- EXCERPTED RECORDS -
#####

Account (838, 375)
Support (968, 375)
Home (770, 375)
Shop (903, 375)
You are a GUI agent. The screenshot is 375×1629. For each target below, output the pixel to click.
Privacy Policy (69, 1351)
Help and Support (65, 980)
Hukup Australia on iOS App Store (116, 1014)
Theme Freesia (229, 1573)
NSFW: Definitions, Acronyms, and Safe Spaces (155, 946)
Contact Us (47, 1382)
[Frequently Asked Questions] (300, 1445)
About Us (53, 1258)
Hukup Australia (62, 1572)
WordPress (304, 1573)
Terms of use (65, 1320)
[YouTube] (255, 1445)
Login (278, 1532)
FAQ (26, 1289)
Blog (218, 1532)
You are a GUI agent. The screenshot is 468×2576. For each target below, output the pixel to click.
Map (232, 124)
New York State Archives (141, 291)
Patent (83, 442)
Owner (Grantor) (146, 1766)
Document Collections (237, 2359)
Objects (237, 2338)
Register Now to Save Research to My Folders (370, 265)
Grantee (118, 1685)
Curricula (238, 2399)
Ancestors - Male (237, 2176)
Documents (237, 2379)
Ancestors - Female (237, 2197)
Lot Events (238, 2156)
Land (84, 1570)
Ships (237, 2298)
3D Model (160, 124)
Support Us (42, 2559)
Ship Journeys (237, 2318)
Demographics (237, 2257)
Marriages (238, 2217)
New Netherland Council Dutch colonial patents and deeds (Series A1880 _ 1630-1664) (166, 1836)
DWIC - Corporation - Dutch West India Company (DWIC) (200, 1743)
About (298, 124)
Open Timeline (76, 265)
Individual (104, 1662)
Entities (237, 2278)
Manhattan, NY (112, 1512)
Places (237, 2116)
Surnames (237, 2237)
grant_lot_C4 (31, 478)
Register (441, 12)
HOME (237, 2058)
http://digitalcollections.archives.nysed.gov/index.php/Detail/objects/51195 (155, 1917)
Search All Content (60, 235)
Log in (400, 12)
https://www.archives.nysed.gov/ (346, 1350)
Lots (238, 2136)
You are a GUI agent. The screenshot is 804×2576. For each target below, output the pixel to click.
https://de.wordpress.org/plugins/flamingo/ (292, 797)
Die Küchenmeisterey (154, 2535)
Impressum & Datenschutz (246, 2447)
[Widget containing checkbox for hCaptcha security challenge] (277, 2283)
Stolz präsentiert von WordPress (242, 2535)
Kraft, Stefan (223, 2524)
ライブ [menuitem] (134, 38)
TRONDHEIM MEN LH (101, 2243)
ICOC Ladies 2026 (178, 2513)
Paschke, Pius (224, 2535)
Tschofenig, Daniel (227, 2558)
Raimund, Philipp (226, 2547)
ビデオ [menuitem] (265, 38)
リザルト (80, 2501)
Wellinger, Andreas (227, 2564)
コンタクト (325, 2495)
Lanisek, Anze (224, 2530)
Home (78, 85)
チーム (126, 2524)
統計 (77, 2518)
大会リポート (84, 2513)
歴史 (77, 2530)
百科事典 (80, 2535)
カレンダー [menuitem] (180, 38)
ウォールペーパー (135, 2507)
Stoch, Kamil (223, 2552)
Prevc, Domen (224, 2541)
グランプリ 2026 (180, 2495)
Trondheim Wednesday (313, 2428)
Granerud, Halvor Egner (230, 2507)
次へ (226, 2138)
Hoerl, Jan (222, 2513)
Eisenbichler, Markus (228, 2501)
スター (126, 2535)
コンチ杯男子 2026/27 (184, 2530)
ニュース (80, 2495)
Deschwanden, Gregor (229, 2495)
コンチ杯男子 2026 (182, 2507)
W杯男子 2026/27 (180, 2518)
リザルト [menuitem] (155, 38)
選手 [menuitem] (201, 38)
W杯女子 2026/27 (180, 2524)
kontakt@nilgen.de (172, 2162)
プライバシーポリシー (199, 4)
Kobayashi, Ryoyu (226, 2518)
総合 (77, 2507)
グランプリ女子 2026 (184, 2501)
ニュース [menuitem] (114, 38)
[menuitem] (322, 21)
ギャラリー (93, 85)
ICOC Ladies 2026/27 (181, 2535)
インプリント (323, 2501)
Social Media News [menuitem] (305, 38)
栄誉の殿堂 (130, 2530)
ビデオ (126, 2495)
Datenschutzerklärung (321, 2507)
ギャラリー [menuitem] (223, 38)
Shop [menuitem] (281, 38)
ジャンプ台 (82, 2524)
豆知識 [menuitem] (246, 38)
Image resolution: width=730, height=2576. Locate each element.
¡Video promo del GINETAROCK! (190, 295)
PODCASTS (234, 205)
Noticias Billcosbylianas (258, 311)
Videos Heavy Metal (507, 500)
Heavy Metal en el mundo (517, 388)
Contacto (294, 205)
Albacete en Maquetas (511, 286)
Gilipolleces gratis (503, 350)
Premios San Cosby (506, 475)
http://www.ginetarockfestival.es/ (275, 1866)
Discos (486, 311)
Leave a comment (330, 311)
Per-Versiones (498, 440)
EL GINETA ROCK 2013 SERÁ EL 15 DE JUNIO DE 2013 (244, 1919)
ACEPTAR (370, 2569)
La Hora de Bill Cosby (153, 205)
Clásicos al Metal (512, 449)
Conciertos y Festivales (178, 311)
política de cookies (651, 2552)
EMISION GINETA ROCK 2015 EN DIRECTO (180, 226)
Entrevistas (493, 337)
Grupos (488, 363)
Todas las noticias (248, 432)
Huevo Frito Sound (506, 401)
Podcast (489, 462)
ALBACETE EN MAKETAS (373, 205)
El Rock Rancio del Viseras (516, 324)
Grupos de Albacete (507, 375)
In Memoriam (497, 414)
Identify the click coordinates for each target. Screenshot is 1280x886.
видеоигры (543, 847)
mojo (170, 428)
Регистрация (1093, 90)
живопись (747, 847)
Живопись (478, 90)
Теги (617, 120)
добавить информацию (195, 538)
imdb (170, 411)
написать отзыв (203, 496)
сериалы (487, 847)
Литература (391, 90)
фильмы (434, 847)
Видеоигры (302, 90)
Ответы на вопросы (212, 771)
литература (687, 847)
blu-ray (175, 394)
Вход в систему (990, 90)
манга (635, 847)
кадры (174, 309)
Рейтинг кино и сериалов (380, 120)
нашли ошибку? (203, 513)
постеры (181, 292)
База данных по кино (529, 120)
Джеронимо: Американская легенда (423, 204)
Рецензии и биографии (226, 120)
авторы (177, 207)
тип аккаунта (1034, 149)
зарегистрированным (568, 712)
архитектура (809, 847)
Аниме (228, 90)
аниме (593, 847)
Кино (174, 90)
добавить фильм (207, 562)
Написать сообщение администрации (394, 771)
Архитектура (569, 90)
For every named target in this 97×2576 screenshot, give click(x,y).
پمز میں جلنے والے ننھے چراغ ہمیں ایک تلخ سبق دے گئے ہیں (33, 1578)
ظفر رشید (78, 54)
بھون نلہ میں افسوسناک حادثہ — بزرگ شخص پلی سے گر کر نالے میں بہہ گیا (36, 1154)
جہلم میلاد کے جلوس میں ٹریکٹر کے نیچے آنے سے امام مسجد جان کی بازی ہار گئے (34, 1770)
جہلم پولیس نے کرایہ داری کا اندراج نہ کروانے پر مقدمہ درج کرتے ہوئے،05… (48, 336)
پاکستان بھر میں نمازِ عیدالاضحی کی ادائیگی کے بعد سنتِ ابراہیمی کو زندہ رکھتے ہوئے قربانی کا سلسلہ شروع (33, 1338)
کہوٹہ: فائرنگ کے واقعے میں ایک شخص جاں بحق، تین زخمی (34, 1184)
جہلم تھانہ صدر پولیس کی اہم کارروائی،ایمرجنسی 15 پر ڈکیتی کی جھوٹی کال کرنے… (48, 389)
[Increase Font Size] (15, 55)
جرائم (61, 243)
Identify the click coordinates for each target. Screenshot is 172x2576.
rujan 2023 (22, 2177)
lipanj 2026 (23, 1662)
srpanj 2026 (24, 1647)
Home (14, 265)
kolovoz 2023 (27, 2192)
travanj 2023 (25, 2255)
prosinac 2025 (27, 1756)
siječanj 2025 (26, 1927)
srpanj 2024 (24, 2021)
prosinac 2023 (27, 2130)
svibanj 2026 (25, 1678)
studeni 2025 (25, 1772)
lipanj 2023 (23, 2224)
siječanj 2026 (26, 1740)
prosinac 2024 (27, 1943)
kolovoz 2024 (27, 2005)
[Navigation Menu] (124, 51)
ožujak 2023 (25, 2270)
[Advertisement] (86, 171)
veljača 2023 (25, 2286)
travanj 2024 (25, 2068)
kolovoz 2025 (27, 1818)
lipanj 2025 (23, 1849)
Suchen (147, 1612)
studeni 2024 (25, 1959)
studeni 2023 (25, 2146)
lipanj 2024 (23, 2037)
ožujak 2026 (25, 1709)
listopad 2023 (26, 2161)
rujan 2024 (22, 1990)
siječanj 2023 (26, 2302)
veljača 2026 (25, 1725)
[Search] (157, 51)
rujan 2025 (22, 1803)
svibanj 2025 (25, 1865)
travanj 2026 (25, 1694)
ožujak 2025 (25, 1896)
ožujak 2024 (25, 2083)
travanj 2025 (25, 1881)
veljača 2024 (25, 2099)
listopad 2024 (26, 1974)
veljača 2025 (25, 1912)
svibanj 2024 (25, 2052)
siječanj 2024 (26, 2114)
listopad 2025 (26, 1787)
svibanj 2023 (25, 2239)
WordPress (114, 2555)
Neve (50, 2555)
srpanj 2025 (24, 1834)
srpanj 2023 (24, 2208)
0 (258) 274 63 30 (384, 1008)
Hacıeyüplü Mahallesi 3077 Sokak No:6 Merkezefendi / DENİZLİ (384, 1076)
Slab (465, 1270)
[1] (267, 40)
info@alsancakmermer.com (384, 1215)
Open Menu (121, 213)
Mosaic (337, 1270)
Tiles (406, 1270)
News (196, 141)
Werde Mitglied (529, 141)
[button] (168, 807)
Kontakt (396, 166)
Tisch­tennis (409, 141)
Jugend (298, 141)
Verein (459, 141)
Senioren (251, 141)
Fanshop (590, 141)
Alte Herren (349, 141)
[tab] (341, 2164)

#####

- REQUIRED ACTION -
Wherever the word "добавить" shows up in the material, copy the line it is on.

- TASK ANSWER -
добавить информацию (195, 538)
добавить фильм (207, 562)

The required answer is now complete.